## What you should do
Your response should consist of the data that follows, repeated in full without alteration.

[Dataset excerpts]

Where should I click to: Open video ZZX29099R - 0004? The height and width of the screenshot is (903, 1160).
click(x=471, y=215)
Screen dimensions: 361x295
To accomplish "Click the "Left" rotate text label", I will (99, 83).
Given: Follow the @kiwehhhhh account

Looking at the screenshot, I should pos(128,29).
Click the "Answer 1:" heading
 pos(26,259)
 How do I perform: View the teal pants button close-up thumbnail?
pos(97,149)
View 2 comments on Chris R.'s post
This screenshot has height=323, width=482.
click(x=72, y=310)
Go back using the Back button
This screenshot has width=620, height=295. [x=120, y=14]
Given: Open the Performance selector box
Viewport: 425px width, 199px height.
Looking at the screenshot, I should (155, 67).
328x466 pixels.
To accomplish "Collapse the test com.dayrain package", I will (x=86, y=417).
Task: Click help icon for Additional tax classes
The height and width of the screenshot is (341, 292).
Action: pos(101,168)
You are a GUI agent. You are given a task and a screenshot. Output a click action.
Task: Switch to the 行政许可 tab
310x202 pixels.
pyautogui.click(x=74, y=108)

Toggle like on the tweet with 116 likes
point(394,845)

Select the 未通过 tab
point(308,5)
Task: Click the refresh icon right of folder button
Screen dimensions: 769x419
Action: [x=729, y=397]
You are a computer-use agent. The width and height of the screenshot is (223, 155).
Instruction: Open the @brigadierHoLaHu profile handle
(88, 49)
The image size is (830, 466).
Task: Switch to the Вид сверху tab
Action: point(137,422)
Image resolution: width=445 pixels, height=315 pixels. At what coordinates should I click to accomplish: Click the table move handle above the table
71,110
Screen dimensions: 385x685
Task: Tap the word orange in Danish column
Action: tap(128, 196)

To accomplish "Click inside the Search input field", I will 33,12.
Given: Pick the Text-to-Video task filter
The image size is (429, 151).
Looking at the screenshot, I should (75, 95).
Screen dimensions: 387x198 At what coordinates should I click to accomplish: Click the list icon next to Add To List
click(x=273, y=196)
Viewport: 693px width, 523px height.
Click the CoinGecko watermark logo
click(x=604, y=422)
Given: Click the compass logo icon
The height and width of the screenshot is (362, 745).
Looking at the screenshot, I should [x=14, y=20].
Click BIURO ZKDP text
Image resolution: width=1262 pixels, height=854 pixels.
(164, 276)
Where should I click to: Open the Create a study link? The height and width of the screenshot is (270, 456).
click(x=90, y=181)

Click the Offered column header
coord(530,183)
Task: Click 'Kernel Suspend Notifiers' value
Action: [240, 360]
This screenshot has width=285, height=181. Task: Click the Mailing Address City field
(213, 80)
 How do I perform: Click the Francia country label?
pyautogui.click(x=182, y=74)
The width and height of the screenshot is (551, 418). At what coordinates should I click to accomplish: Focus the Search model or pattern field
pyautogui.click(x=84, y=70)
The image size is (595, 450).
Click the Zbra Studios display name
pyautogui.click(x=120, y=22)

## Task result
Where should I click to: Open video ZZX29099R - 0004? The height and width of the screenshot is (903, 1160).
click(x=471, y=215)
Screen dimensions: 361x295
To accomplish "Click the "Left" rotate text label", I will (99, 83).
Given: Follow the @kiwehhhhh account

Looking at the screenshot, I should pos(128,29).
Click the "Answer 1:" heading
 pos(26,259)
 How do I perform: View the teal pants button close-up thumbnail?
pos(97,149)
View 2 comments on Chris R.'s post
This screenshot has height=323, width=482.
click(x=72, y=310)
Go back using the Back button
This screenshot has width=620, height=295. [x=120, y=14]
Given: Open the Performance selector box
Viewport: 425px width, 199px height.
Looking at the screenshot, I should (155, 67).
328x466 pixels.
To accomplish "Collapse the test com.dayrain package", I will (x=86, y=417).
Task: Click help icon for Additional tax classes
The height and width of the screenshot is (341, 292).
Action: pos(101,168)
You are a GUI agent. You are given a task and a screenshot. Output a click action.
Task: Switch to the 行政许可 tab
310x202 pixels.
pyautogui.click(x=74, y=108)

Toggle like on the tweet with 116 likes
point(394,845)

Select the 未通过 tab
point(308,5)
Task: Click the refresh icon right of folder button
Screen dimensions: 769x419
Action: [x=729, y=397]
You are a computer-use agent. The width and height of the screenshot is (223, 155).
Instruction: Open the @brigadierHoLaHu profile handle
(88, 49)
The image size is (830, 466).
Task: Switch to the Вид сверху tab
Action: point(137,422)
Image resolution: width=445 pixels, height=315 pixels. At what coordinates should I click to accomplish: Click the table move handle above the table
71,110
Screen dimensions: 385x685
Task: Tap the word orange in Danish column
Action: tap(128, 196)

To accomplish "Click inside the Search input field", I will 33,12.
Given: Pick the Text-to-Video task filter
The image size is (429, 151).
Looking at the screenshot, I should (75, 95).
Screen dimensions: 387x198 At what coordinates should I click to accomplish: Click the list icon next to Add To List
click(x=273, y=196)
Viewport: 693px width, 523px height.
Click the CoinGecko watermark logo
click(x=604, y=422)
Given: Click the compass logo icon
The height and width of the screenshot is (362, 745).
Looking at the screenshot, I should [x=14, y=20].
Click BIURO ZKDP text
Image resolution: width=1262 pixels, height=854 pixels.
(164, 276)
Where should I click to: Open the Create a study link? The height and width of the screenshot is (270, 456).
click(x=90, y=181)

Click the Offered column header
coord(530,183)
Task: Click 'Kernel Suspend Notifiers' value
Action: [240, 360]
This screenshot has width=285, height=181. Task: Click the Mailing Address City field
(213, 80)
 How do I perform: Click the Francia country label?
pyautogui.click(x=182, y=74)
The width and height of the screenshot is (551, 418). At what coordinates should I click to accomplish: Focus the Search model or pattern field
pyautogui.click(x=84, y=70)
The image size is (595, 450).
Click the Zbra Studios display name
pyautogui.click(x=120, y=22)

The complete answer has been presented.